[Records for the exercise start]

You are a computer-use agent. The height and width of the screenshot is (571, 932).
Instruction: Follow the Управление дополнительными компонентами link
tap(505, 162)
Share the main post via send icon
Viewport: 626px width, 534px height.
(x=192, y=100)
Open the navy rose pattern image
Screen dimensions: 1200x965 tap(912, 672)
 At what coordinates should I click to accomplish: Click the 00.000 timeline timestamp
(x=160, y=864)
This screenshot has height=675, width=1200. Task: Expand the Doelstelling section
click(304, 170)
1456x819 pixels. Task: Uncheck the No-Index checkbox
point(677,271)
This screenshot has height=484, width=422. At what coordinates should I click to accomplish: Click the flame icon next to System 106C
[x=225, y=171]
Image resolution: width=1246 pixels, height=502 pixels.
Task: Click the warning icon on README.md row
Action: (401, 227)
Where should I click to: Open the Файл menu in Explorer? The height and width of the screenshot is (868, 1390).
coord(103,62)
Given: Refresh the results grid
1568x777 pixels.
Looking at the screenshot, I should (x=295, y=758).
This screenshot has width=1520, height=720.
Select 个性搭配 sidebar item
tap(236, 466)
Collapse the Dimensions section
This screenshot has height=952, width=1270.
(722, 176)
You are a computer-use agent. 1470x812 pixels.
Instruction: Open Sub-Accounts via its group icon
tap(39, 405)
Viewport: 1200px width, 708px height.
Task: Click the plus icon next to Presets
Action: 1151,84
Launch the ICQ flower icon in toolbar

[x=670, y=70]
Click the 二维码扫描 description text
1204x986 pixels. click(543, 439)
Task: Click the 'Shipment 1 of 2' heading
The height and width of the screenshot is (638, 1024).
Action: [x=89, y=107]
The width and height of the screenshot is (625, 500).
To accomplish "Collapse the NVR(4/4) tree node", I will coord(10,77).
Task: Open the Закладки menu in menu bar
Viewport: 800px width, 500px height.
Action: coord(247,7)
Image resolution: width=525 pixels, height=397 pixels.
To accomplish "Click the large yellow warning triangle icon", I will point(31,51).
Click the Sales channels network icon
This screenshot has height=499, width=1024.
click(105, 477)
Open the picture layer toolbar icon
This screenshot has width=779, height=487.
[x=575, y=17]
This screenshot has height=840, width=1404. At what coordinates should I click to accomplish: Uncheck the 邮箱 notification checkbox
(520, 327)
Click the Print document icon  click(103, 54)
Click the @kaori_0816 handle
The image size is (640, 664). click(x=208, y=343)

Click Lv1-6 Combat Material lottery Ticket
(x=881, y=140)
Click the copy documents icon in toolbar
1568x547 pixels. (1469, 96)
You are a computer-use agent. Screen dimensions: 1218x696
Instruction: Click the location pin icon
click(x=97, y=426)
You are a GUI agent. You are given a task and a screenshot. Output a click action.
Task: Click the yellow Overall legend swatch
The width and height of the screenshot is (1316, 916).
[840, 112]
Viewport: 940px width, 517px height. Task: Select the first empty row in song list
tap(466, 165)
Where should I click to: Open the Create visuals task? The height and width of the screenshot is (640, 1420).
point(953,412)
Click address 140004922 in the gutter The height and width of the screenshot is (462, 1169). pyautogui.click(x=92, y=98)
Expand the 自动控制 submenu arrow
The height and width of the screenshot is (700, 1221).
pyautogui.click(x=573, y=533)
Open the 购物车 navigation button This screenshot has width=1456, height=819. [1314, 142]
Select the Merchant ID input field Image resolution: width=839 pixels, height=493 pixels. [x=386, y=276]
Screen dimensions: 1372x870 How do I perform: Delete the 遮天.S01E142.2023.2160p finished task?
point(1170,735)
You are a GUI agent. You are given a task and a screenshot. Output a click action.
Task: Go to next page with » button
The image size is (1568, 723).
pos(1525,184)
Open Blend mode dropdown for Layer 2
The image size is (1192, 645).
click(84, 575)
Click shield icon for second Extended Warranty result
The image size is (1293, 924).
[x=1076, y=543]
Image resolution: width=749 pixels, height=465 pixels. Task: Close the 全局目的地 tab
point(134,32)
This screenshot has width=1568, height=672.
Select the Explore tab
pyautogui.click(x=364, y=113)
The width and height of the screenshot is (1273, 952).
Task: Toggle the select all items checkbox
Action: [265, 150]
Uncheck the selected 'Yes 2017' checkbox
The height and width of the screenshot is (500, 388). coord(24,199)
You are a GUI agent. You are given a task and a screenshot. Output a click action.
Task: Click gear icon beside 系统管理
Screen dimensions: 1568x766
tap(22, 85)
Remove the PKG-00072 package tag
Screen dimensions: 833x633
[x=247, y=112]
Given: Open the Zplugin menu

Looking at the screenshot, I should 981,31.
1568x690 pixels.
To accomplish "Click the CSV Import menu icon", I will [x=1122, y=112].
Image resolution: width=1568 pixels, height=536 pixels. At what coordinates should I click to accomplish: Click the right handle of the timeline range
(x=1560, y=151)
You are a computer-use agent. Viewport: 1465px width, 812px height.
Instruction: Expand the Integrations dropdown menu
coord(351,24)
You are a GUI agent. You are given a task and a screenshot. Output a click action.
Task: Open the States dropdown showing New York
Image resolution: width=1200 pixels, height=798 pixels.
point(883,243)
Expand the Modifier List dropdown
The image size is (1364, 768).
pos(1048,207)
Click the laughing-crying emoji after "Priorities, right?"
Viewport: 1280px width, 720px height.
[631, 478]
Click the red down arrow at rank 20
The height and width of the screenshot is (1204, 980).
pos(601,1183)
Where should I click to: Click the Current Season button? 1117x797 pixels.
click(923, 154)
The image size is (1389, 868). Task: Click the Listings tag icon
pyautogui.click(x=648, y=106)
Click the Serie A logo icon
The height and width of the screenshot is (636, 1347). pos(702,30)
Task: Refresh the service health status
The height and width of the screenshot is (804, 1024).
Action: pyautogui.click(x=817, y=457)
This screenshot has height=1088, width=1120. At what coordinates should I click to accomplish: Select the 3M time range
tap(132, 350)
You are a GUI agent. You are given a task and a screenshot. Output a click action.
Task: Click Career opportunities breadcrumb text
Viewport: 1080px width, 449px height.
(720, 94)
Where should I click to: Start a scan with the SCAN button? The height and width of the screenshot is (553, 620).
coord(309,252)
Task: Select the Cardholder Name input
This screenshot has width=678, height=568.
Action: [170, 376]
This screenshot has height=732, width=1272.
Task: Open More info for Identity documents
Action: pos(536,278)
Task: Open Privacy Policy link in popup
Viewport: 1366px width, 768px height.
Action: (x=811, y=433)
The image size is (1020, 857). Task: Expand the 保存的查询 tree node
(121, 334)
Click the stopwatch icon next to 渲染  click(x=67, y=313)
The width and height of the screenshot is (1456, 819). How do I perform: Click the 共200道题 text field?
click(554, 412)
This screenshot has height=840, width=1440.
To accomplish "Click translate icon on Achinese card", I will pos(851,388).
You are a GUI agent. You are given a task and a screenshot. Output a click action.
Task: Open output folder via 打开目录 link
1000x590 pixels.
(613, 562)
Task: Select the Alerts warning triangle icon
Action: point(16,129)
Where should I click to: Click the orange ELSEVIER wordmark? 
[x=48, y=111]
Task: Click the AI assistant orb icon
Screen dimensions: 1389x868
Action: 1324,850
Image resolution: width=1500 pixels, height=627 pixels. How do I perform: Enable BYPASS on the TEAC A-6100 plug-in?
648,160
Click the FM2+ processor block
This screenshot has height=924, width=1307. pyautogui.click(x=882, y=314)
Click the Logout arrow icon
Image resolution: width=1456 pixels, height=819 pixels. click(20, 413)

[Records for the exercise end]

Copy the material above line for line, with no changes.

You are a computer-use agent. The height and width of the screenshot is (571, 932).
Instruction: Follow the Управление дополнительными компонентами link
tap(505, 162)
Share the main post via send icon
Viewport: 626px width, 534px height.
(x=192, y=100)
Open the navy rose pattern image
Screen dimensions: 1200x965 tap(912, 672)
 At what coordinates should I click to accomplish: Click the 00.000 timeline timestamp
(x=160, y=864)
This screenshot has height=675, width=1200. Task: Expand the Doelstelling section
click(304, 170)
1456x819 pixels. Task: Uncheck the No-Index checkbox
point(677,271)
This screenshot has height=484, width=422. At what coordinates should I click to accomplish: Click the flame icon next to System 106C
[x=225, y=171]
Image resolution: width=1246 pixels, height=502 pixels.
Task: Click the warning icon on README.md row
Action: (401, 227)
Where should I click to: Open the Файл menu in Explorer? The height and width of the screenshot is (868, 1390).
coord(103,62)
Given: Refresh the results grid
1568x777 pixels.
Looking at the screenshot, I should (x=295, y=758).
This screenshot has width=1520, height=720.
Select 个性搭配 sidebar item
tap(236, 466)
Collapse the Dimensions section
This screenshot has height=952, width=1270.
(722, 176)
You are a computer-use agent. 1470x812 pixels.
Instruction: Open Sub-Accounts via its group icon
tap(39, 405)
Viewport: 1200px width, 708px height.
Task: Click the plus icon next to Presets
Action: 1151,84
Launch the ICQ flower icon in toolbar

[x=670, y=70]
Click the 二维码扫描 description text
1204x986 pixels. click(543, 439)
Task: Click the 'Shipment 1 of 2' heading
The height and width of the screenshot is (638, 1024).
Action: [x=89, y=107]
The width and height of the screenshot is (625, 500).
To accomplish "Collapse the NVR(4/4) tree node", I will coord(10,77).
Task: Open the Закладки menu in menu bar
Viewport: 800px width, 500px height.
Action: coord(247,7)
Image resolution: width=525 pixels, height=397 pixels.
To accomplish "Click the large yellow warning triangle icon", I will point(31,51).
Click the Sales channels network icon
This screenshot has height=499, width=1024.
click(105, 477)
Open the picture layer toolbar icon
This screenshot has width=779, height=487.
[x=575, y=17]
This screenshot has height=840, width=1404. At what coordinates should I click to accomplish: Uncheck the 邮箱 notification checkbox
(520, 327)
Click the Print document icon  click(103, 54)
Click the @kaori_0816 handle
The image size is (640, 664). click(x=208, y=343)

Click Lv1-6 Combat Material lottery Ticket
(x=881, y=140)
Click the copy documents icon in toolbar
1568x547 pixels. (1469, 96)
You are a computer-use agent. Screen dimensions: 1218x696
Instruction: Click the location pin icon
click(x=97, y=426)
You are a GUI agent. You are given a task and a screenshot. Output a click action.
Task: Click the yellow Overall legend swatch
The width and height of the screenshot is (1316, 916).
[840, 112]
Viewport: 940px width, 517px height. Task: Select the first empty row in song list
tap(466, 165)
Where should I click to: Open the Create visuals task? The height and width of the screenshot is (640, 1420).
point(953,412)
Click address 140004922 in the gutter The height and width of the screenshot is (462, 1169). pyautogui.click(x=92, y=98)
Expand the 自动控制 submenu arrow
The height and width of the screenshot is (700, 1221).
pyautogui.click(x=573, y=533)
Open the 购物车 navigation button This screenshot has width=1456, height=819. [1314, 142]
Select the Merchant ID input field Image resolution: width=839 pixels, height=493 pixels. [x=386, y=276]
Screen dimensions: 1372x870 How do I perform: Delete the 遮天.S01E142.2023.2160p finished task?
point(1170,735)
You are a GUI agent. You are given a task and a screenshot. Output a click action.
Task: Go to next page with » button
The image size is (1568, 723).
pos(1525,184)
Open Blend mode dropdown for Layer 2
The image size is (1192, 645).
click(84, 575)
Click shield icon for second Extended Warranty result
The image size is (1293, 924).
[x=1076, y=543]
Image resolution: width=749 pixels, height=465 pixels. Task: Close the 全局目的地 tab
point(134,32)
This screenshot has width=1568, height=672.
Select the Explore tab
pyautogui.click(x=364, y=113)
The width and height of the screenshot is (1273, 952).
Task: Toggle the select all items checkbox
Action: [265, 150]
Uncheck the selected 'Yes 2017' checkbox
The height and width of the screenshot is (500, 388). coord(24,199)
You are a GUI agent. You are given a task and a screenshot. Output a click action.
Task: Click gear icon beside 系统管理
Screen dimensions: 1568x766
tap(22, 85)
Remove the PKG-00072 package tag
Screen dimensions: 833x633
[x=247, y=112]
Given: Open the Zplugin menu

Looking at the screenshot, I should 981,31.
1568x690 pixels.
To accomplish "Click the CSV Import menu icon", I will [x=1122, y=112].
Image resolution: width=1568 pixels, height=536 pixels. At what coordinates should I click to accomplish: Click the right handle of the timeline range
(x=1560, y=151)
You are a computer-use agent. Viewport: 1465px width, 812px height.
Instruction: Expand the Integrations dropdown menu
coord(351,24)
You are a GUI agent. You are given a task and a screenshot. Output a click action.
Task: Open the States dropdown showing New York
Image resolution: width=1200 pixels, height=798 pixels.
point(883,243)
Expand the Modifier List dropdown
The image size is (1364, 768).
pos(1048,207)
Click the laughing-crying emoji after "Priorities, right?"
Viewport: 1280px width, 720px height.
[631, 478]
Click the red down arrow at rank 20
The height and width of the screenshot is (1204, 980).
pos(601,1183)
Where should I click to: Click the Current Season button? 1117x797 pixels.
click(923, 154)
The image size is (1389, 868). Task: Click the Listings tag icon
pyautogui.click(x=648, y=106)
Click the Serie A logo icon
The height and width of the screenshot is (636, 1347). pos(702,30)
Task: Refresh the service health status
The height and width of the screenshot is (804, 1024).
Action: pyautogui.click(x=817, y=457)
This screenshot has height=1088, width=1120. At what coordinates should I click to accomplish: Select the 3M time range
tap(132, 350)
You are a GUI agent. You are given a task and a screenshot. Output a click action.
Task: Click Career opportunities breadcrumb text
Viewport: 1080px width, 449px height.
(720, 94)
Where should I click to: Start a scan with the SCAN button? The height and width of the screenshot is (553, 620).
coord(309,252)
Task: Select the Cardholder Name input
This screenshot has width=678, height=568.
Action: [170, 376]
This screenshot has height=732, width=1272.
Task: Open More info for Identity documents
Action: pos(536,278)
Task: Open Privacy Policy link in popup
Viewport: 1366px width, 768px height.
Action: (x=811, y=433)
The image size is (1020, 857). Task: Expand the 保存的查询 tree node
(121, 334)
Click the stopwatch icon next to 渲染  click(x=67, y=313)
The width and height of the screenshot is (1456, 819). How do I perform: Click the 共200道题 text field?
click(554, 412)
This screenshot has height=840, width=1440.
To accomplish "Click translate icon on Achinese card", I will pos(851,388).
You are a GUI agent. You are given a task and a screenshot. Output a click action.
Task: Open output folder via 打开目录 link
1000x590 pixels.
(613, 562)
Task: Select the Alerts warning triangle icon
Action: point(16,129)
Where should I click to: Click the orange ELSEVIER wordmark? 
[x=48, y=111]
Task: Click the AI assistant orb icon
Screen dimensions: 1389x868
Action: 1324,850
Image resolution: width=1500 pixels, height=627 pixels. How do I perform: Enable BYPASS on the TEAC A-6100 plug-in?
648,160
Click the FM2+ processor block
This screenshot has height=924, width=1307. pyautogui.click(x=882, y=314)
Click the Logout arrow icon
Image resolution: width=1456 pixels, height=819 pixels. click(20, 413)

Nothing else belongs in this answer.